On Oct. 27, a gunman killed 11 people at the Tree of Life synagogue in Pittsburgh’s Squirrel Hill neighborhood. According to the Anti-Defamation League, it’s believed to be the deadliest attack on the Jewish community in U.S. history.
A statement from Zeta Beta Tau said the fraternity is “appalled” to hear about the incident.
“Given other recent hate-based incidents across our country, Zeta Beta Tau will double- and triple-down our efforts to root out intolerance and hate,” the statement said. “ZBT is committed to being part of the solution by educating those in need of it to make a safer and more inclusive world for all.
“These types of incidents, regardless of the intent, impact us all, Jewish or non-Jewish, fraternity/sorority members or non-members.”

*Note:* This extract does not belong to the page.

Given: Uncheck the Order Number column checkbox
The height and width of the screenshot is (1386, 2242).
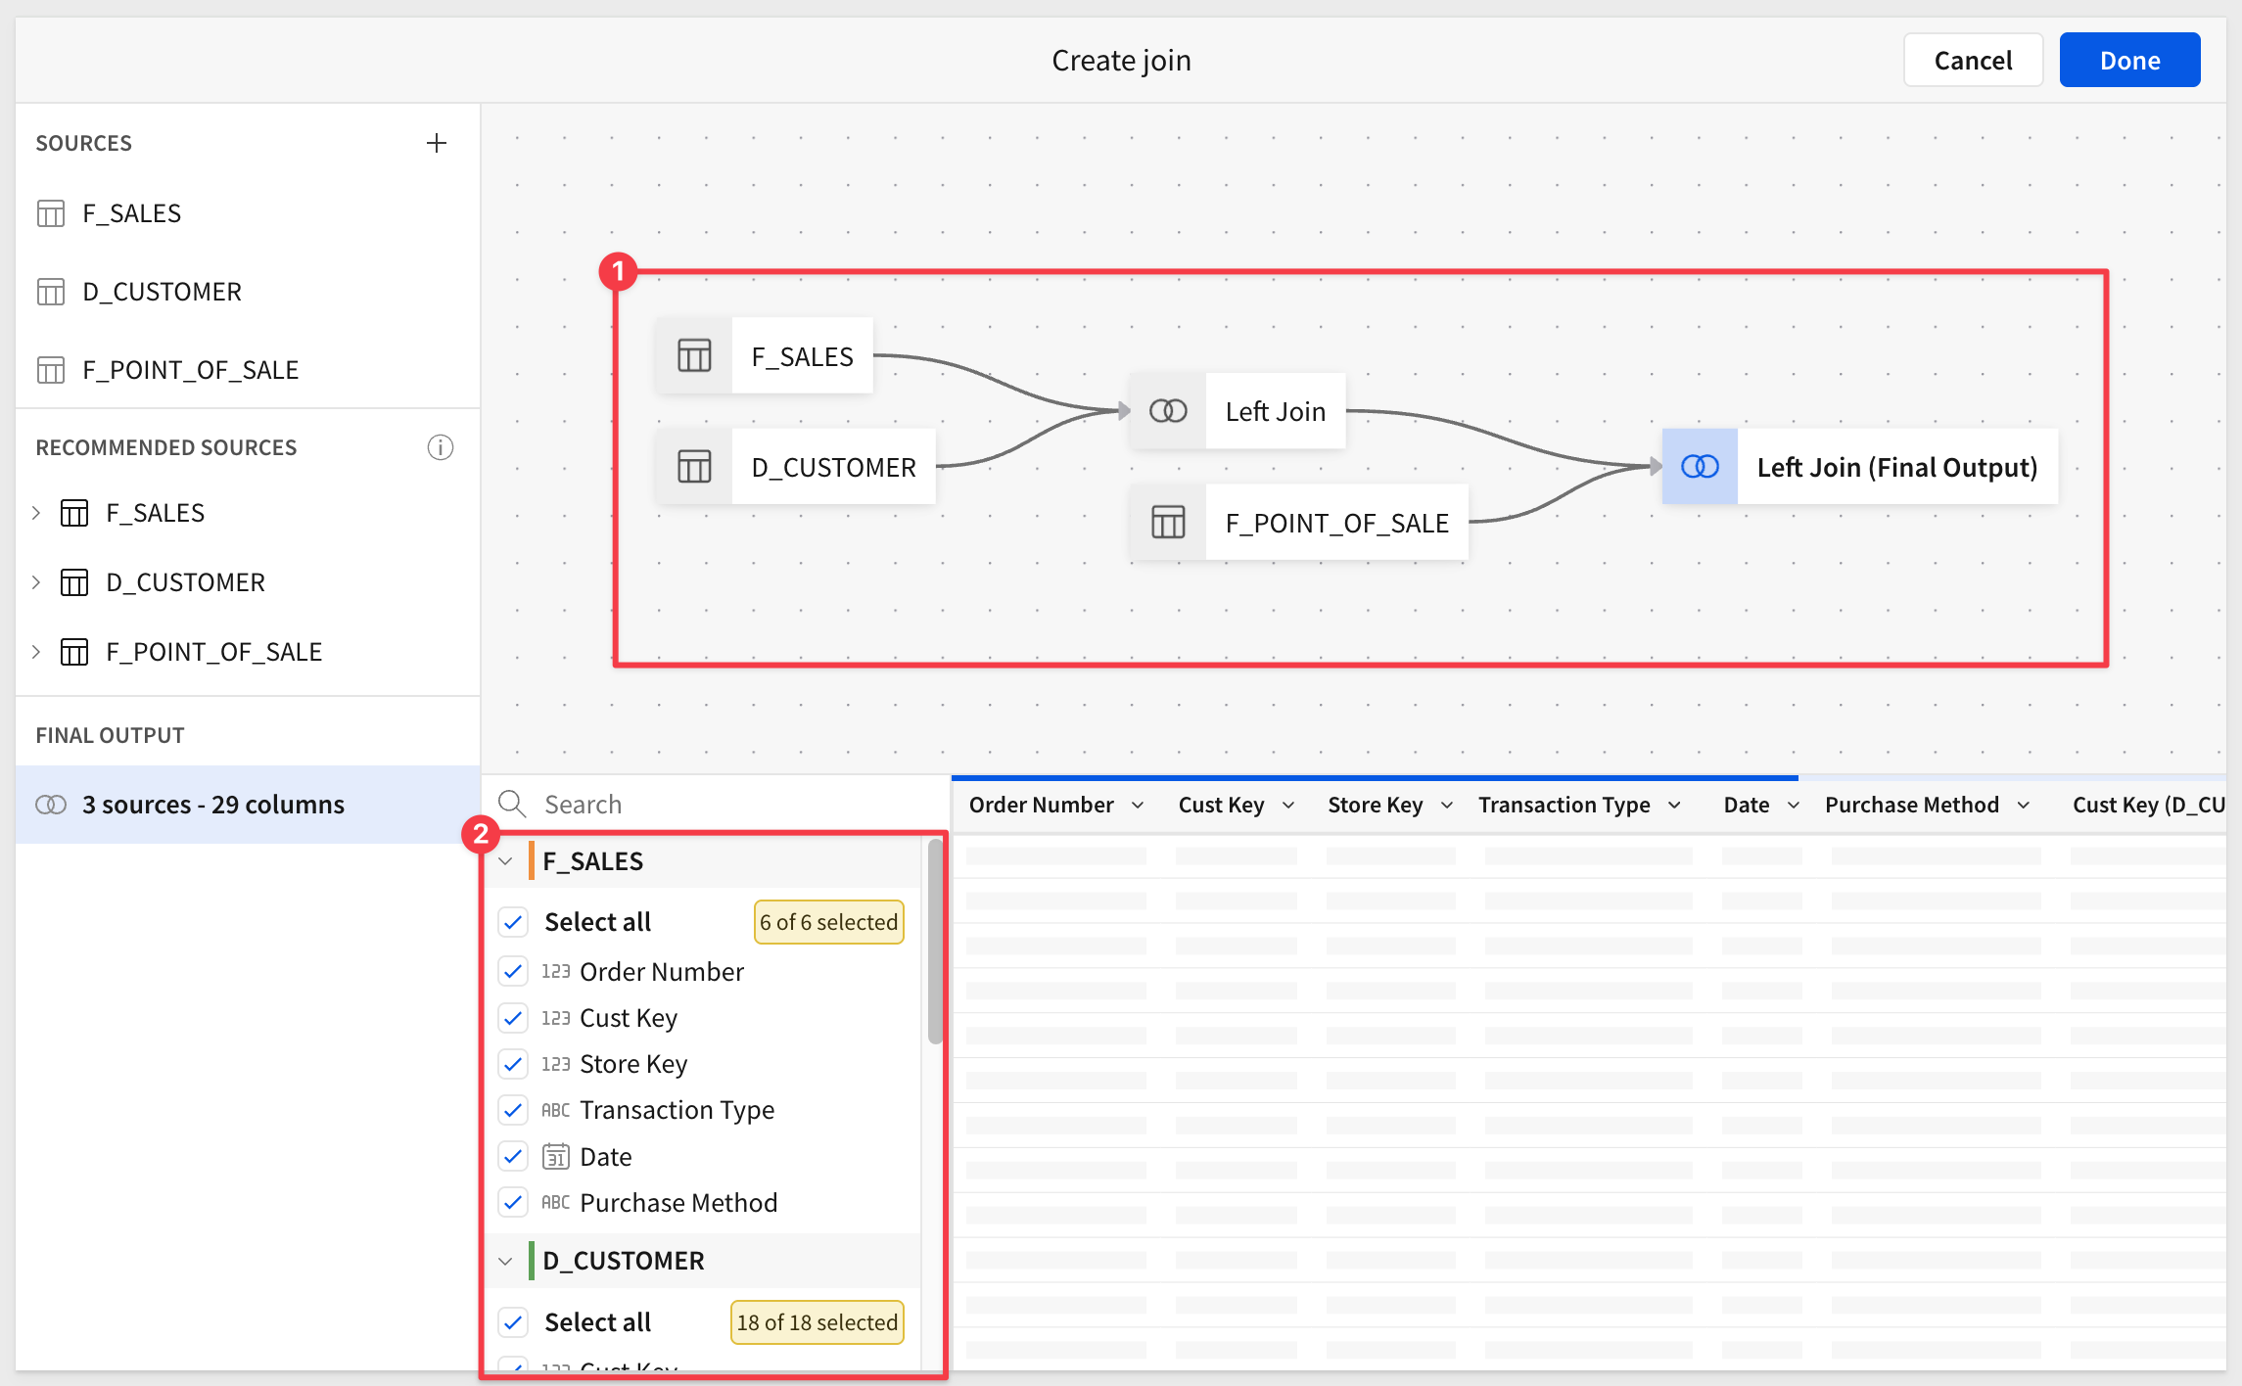Looking at the screenshot, I should [513, 972].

As originally scheduled, Zeta Beta Tau fraternity — in partnership with the Interfraternity Council, Hillel and Chabad — will hold a community event at 8 p.m. Sunday at their chapter house, 328 E. Fairmount Ave., lighting the first candles of Hanukkah, the Zeta Beta Tau statement said.
Last year, a large menorah was stolen from in front of Rabbi Hershy Gourarie’s home and found damaged a day later in front of the Sigma Alpha Mu fraternity. Four individuals were charged in connection to the incident.
If you witness an “act of intolerance” on Penn State’s campus, you can report it anonymously using the Penn State Hotline at 800-560-1637 or hotline.psu.edu, the university’s statement said.